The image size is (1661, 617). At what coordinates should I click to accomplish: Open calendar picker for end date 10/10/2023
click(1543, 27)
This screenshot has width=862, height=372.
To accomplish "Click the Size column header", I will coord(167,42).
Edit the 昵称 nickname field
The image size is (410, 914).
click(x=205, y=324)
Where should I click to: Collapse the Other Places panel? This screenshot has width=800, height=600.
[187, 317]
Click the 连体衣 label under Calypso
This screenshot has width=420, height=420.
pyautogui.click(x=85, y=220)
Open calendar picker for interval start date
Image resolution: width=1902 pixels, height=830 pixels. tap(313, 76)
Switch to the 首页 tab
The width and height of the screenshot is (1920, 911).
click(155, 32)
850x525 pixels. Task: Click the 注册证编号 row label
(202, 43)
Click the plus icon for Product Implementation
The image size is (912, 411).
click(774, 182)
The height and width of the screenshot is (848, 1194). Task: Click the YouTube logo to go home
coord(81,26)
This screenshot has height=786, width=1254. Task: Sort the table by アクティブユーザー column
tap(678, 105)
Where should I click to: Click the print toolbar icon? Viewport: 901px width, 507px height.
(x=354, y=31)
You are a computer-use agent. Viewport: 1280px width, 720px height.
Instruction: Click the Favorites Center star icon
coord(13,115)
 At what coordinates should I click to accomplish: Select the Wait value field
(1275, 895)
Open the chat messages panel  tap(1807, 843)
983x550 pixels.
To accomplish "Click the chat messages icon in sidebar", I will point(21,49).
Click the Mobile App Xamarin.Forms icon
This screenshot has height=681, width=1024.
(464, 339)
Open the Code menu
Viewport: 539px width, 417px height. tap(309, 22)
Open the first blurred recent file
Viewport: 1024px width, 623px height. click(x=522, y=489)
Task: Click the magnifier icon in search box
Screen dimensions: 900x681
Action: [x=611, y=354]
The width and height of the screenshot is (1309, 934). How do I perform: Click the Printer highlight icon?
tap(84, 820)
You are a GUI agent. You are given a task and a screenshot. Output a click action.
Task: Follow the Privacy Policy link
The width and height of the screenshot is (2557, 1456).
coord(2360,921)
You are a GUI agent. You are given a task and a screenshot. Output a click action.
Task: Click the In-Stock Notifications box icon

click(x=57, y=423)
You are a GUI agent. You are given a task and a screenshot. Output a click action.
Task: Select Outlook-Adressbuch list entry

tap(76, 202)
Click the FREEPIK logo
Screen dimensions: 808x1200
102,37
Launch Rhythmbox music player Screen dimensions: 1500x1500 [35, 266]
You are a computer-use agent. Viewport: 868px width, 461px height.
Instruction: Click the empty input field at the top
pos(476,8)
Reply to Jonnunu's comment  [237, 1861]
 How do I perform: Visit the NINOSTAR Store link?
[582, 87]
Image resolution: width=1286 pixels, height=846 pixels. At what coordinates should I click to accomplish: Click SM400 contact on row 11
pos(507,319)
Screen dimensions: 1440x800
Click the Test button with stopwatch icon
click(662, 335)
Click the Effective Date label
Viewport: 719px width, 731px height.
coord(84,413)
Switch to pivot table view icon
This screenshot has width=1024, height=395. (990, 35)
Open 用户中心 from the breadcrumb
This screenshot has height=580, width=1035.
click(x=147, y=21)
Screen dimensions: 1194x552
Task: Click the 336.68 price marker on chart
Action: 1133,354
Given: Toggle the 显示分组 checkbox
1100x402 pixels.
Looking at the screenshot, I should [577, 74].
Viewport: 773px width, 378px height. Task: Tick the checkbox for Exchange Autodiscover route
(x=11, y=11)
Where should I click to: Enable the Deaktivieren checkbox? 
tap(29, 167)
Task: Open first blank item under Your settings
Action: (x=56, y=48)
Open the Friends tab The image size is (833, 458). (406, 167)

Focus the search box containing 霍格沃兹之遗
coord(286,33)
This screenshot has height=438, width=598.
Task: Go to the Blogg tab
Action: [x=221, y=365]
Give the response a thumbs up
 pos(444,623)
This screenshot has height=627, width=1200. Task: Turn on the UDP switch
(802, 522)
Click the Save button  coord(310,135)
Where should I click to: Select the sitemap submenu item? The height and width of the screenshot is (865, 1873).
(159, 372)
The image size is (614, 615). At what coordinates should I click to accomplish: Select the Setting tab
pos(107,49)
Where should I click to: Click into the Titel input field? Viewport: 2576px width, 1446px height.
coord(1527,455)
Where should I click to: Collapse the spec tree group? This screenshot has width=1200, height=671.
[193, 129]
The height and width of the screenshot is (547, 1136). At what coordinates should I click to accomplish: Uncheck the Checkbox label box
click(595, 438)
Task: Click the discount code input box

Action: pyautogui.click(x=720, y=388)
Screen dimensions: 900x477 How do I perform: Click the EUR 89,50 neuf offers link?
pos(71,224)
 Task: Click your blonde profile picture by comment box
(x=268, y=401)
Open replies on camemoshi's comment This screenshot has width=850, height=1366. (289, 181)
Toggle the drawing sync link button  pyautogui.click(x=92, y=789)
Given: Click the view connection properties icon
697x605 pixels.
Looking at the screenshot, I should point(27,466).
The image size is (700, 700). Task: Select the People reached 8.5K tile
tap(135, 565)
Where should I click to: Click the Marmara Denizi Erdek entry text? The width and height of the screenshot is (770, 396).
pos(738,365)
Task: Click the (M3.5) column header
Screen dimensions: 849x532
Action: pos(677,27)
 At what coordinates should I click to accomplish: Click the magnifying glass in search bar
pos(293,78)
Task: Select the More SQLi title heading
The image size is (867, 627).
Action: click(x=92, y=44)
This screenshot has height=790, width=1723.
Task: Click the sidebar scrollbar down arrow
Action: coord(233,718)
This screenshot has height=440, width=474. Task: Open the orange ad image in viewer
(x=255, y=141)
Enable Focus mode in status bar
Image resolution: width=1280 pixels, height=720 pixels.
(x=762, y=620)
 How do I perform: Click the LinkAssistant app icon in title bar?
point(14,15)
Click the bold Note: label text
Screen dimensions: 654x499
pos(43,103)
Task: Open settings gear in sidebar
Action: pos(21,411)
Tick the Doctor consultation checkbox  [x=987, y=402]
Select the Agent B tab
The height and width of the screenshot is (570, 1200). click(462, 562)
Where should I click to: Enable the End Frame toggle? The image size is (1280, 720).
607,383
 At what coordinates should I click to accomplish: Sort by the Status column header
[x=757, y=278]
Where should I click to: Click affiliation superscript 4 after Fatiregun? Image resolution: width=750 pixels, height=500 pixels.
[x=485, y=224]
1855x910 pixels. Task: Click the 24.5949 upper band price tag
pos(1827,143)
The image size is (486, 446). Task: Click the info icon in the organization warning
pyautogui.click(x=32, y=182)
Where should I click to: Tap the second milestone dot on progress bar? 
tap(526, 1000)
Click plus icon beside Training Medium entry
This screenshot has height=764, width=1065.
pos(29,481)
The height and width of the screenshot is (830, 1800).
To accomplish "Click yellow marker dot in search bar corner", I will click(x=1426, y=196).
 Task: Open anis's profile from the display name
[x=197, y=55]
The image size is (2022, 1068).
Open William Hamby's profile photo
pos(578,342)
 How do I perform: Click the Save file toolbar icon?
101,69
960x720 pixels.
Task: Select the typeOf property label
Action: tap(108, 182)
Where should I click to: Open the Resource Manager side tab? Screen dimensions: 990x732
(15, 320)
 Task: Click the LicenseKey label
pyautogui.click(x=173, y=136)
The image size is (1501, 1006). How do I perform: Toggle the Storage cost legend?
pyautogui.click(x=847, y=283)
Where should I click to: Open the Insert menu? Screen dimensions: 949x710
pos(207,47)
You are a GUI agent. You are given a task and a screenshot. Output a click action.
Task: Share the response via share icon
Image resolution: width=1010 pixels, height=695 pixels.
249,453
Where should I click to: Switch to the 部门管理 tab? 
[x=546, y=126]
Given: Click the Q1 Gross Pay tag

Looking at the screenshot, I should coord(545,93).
___
In the material above, find the line containing "Where should I click to: Click affiliation" and the line containing "Click plus icon beside Training Medium entry", then write out exactly those two lines and every line between them, and nothing more.

Where should I click to: Click affiliation superscript 4 after Fatiregun? Image resolution: width=750 pixels, height=500 pixels.
[x=485, y=224]
1855x910 pixels. Task: Click the 24.5949 upper band price tag
pos(1827,143)
The image size is (486, 446). Task: Click the info icon in the organization warning
pyautogui.click(x=32, y=182)
Where should I click to: Tap the second milestone dot on progress bar? 
tap(526, 1000)
Click plus icon beside Training Medium entry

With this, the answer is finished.